# 3dimensional wave propogation.

I thought the maths area would be the best place to ask..

What kind of function would represent a 3 dimensional sine wave?
A sine wave, where the z-axis lays on the circumference of a circle.

berkeman
Mentor
I thought the maths area would be the best place to ask..

What kind of function would represent a 3 dimensional sine wave?
A sine wave, where the z-axis lays on the circumference of a circle.

What is the context of the question? The equation for a symmetric longitudinal wave in 3-D is straightforward, I think. But I'm not sure there is a solution for symmetric transverse waves in 3-D...

Essentially, the function for this: There isn't really a context, I'm not currently studying anything relating to this, it just interests me to see the behaviour of waves.

I seem to have found it, by looking for an example image.
z = sinx(√(x2+y2))

- **WRITTEN EXERCISE 1**: In the forum thread about a three-dimensional sine wave, what kind of wave does berkeman say has a straightforward equation in 3-D?
- **WRITTEN EXERCISE 2**: Continue the forum thread about a three-dimensional sine wave from its final line onward.

- **SUPPLIED DATA**:
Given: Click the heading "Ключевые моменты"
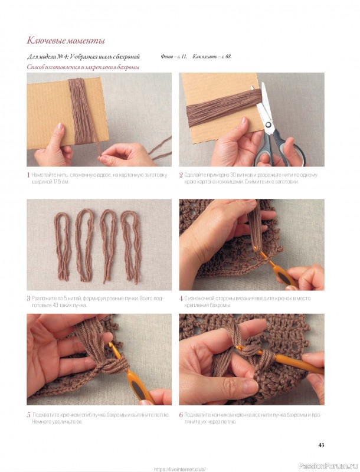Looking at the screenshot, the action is [66, 41].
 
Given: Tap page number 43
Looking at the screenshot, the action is [321, 445].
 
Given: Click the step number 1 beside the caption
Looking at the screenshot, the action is [28, 175].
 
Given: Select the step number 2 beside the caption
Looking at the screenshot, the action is [181, 175].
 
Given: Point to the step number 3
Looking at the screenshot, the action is [28, 299].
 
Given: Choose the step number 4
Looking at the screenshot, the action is [181, 299].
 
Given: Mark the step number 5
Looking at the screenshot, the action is [28, 415].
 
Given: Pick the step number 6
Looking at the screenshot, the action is [181, 415].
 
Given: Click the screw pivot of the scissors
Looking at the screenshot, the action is [268, 124].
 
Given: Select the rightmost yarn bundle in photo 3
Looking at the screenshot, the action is [131, 246].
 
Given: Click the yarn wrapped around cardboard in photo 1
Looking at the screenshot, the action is [80, 111].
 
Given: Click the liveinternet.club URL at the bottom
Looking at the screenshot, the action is [180, 469].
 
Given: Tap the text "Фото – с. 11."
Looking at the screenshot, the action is [174, 57].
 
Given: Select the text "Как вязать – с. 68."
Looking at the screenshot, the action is [212, 57].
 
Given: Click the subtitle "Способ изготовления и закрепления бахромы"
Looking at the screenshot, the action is [83, 67].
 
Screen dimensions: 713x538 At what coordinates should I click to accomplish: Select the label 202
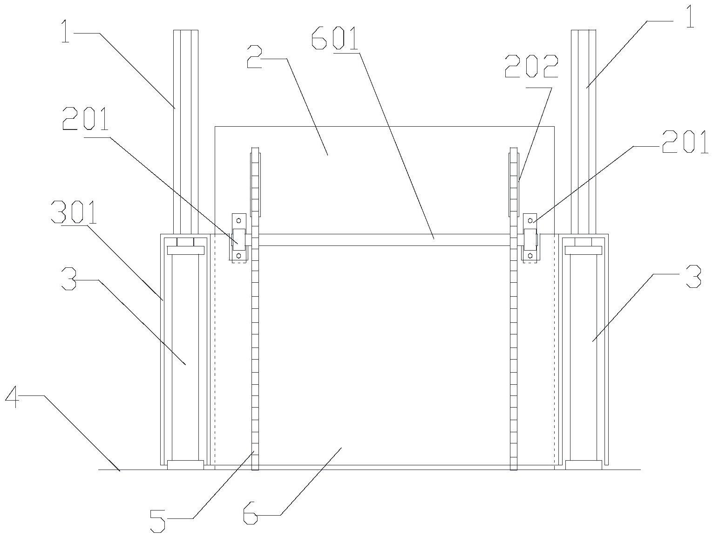(531, 67)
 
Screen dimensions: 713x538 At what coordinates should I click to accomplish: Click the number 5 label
(158, 520)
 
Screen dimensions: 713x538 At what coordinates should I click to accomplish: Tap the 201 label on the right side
(684, 143)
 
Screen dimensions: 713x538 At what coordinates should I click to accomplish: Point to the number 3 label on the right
(693, 278)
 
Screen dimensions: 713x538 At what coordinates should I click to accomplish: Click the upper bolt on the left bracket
(239, 220)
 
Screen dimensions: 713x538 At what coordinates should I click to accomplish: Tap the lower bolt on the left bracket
(239, 255)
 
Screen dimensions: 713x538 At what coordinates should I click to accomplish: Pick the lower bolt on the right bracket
(530, 255)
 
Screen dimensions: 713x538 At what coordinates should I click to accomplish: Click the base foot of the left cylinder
(185, 465)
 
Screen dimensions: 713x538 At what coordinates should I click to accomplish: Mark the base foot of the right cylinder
(584, 465)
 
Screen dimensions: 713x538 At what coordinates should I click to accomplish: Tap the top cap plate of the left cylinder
(185, 251)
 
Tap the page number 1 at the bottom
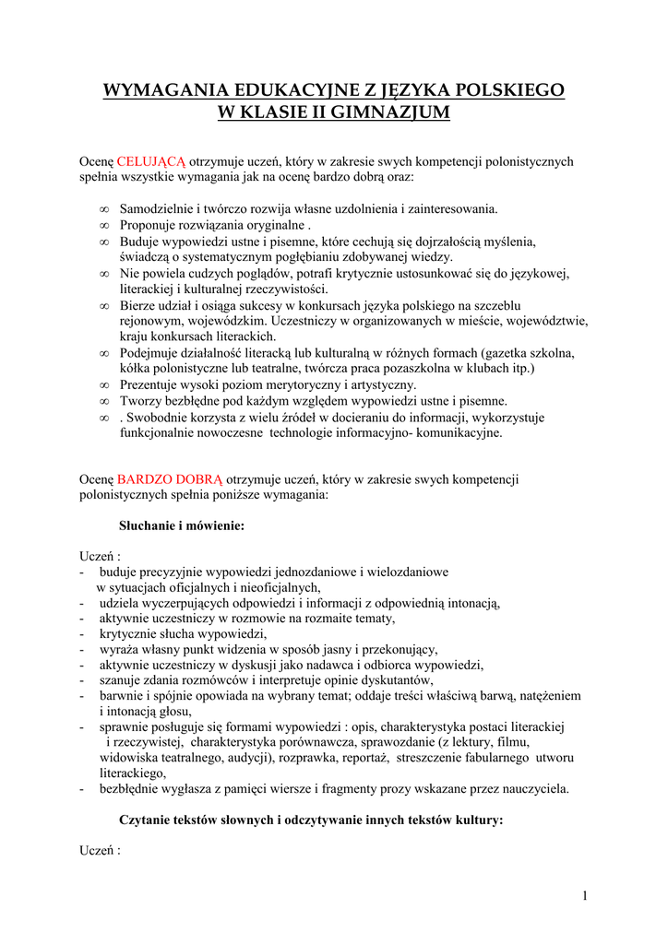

- **TASK OUTPUT 1**: A symmetric longitudinal wave.

- **TASK OUTPUT 2**:
berkeman
Mentor
Essentially, the function for this: There isn't really a context, I'm not currently studying anything relating to this, it just interests me to see the behaviour of waves.

I seem to have found it, by looking for an example image.
z = sin($\sqrt{x^{2}+y^{2}}$)

Oh, I misunderstood your question then. I thought you wanted it to be symmetric in 3 dimensions, not just 2.

Oh, I misunderstood your question then. I thought you wanted it to be symmetric in 3 dimensions, not just 2.

Actually, that would be interesting..

Thank you for the assistance though. ^_^

Just solve the wave equation in three dimensions, if you are only interested in isotropic propogation then set all the angular derivatives to zero.

jasonRF
Gold Member
Just solve the wave equation in three dimensions, if you are only interested in isotropic propogation then set all the angular derivatives to zero.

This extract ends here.